I'm definitely all-in on requiring auto-merges to be initiated by an explicit command. The bot can prompt 'trusted' authors only with a @ mention to ask them if they'd like to cause a merge to occur. This makes it less weird when we have "untrusted authors" involved.

We also need to apply slightly different rules depending on what's being edited - things that touch tsconfig.json, package.json, etc, need to be reviewed more carefully.

@RyanCavanaugh

The ownership / honor system question is very tricky. It seems like it would create a very awkward situation if someone submits a PR with good changes and adds their name to the list, and we push back and say "You're not [x] enough to be an author yet" and require them to change their branch (talk about a way to discourage new contributors!). I also want people to feel like they can add their name to this to get clued in on future changes to the file should they care.

This could be addressed by requiring an okay by at least two owners for that file (or one if the file only has one owner), or MS/a core DT member only in cases where no owner is responsive, disagreements crop up, etc.

I've been waffling on the "trusted author" concept. A good security system (if we're calling it 'security') validates the transaction, not the user. If someone doesn't modify tsconfig.json or package.json there's very little undoable damage they can do; for small diffs affecting only .d.ts and test files we can hold a lower bar, but require sign-off from MS or a core DT member for other changes.

Agreed, but we should still have one or more authors sufficiently trusted to at least catch innocent mistakes. They might not be required to sign off on every PR, but they should definitely be cc'd on any proposed changes, and if a trusted author request changes in a review, the bot should allow and honor that by waiting a few days and not auto-merging. There are other complications, though (subscription of untrusted authors?).

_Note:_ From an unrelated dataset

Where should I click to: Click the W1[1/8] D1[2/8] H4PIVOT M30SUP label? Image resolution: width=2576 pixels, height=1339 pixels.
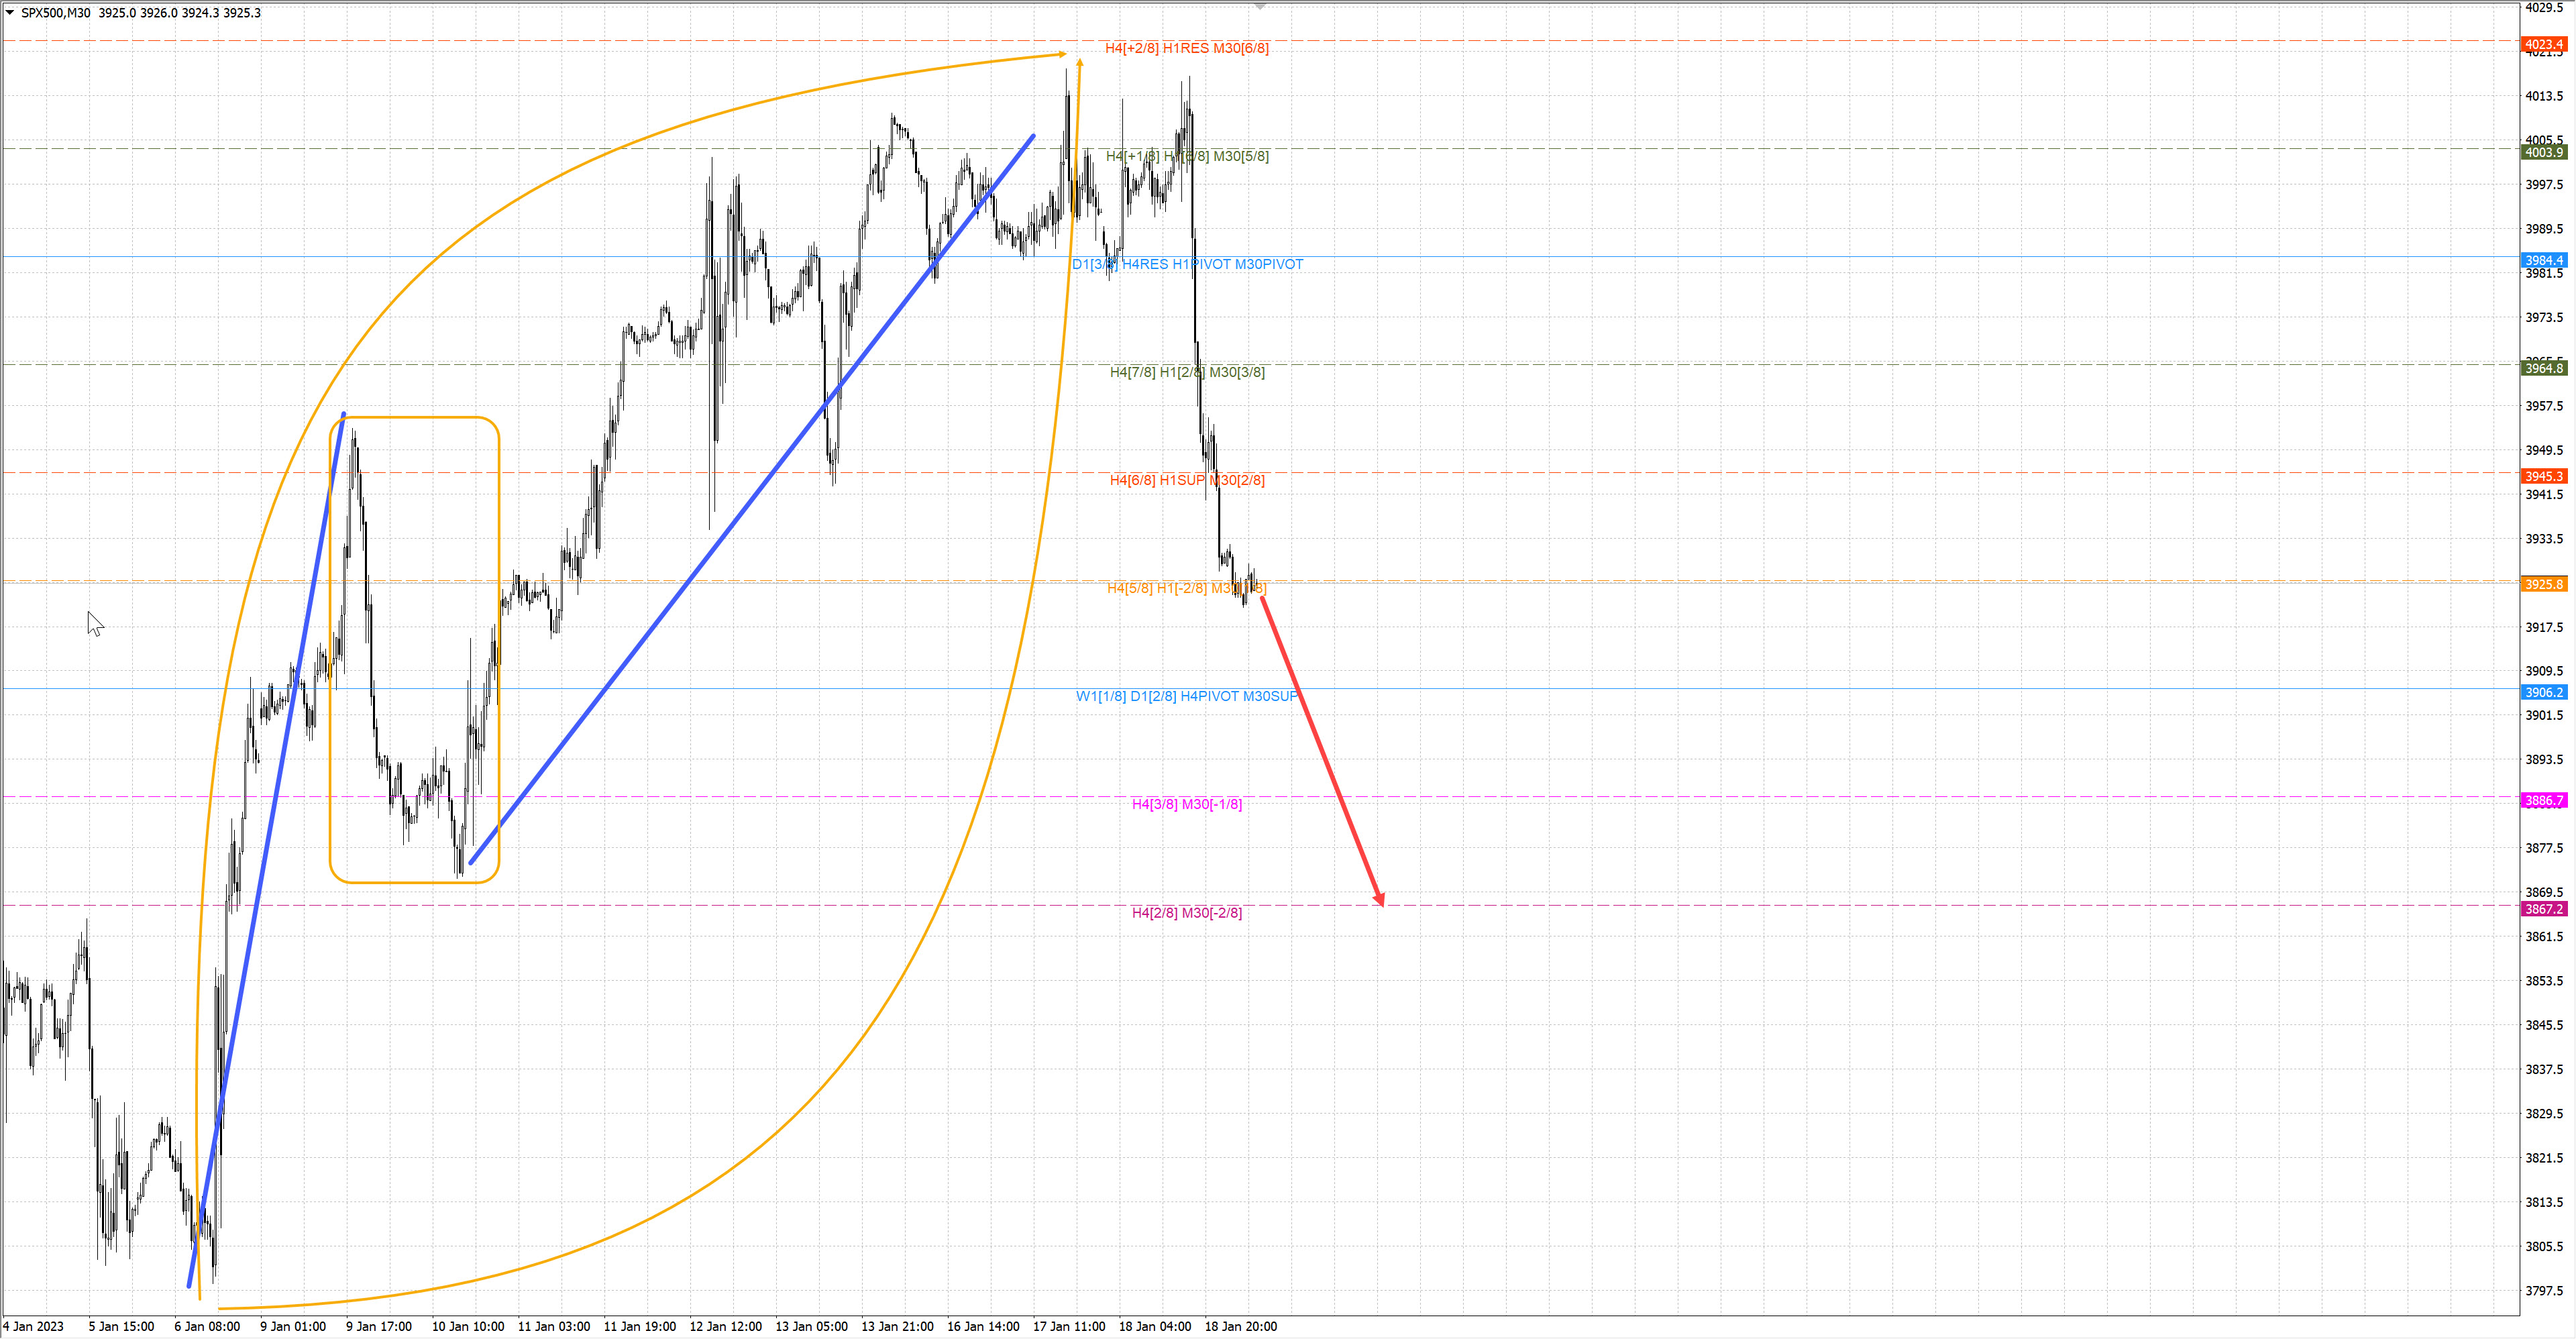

This is live now but undocumented - authors should be able to comment with "mergeplz" to cause the bot to automatically merge the PR. We'd like to try this on a few PRs to work out any remaining kinks and to get a feel for how it works

Is there is way for 'code owners' to unsubscribe from the system and bots and forfeit ownership?

I used to be very active in TypeScript so I'm in a ton off definitions and git history but I've not touched any TypeScript for a few years now so changes should not depend on my approval and I don't really need the notifications or merge rights (I don't mind but it seems a bit crufty).

Also there was this https://github.com/Chaosthebot/Chaos project a while ago that had some cool experiments in open repos/merge management by automation. They went through a few approaches with votes and privileged members, owners and such.

Couldn't you make a PR to remove yourself from the list of authors in the headers?

Sure, but is the header about attribution or ownership?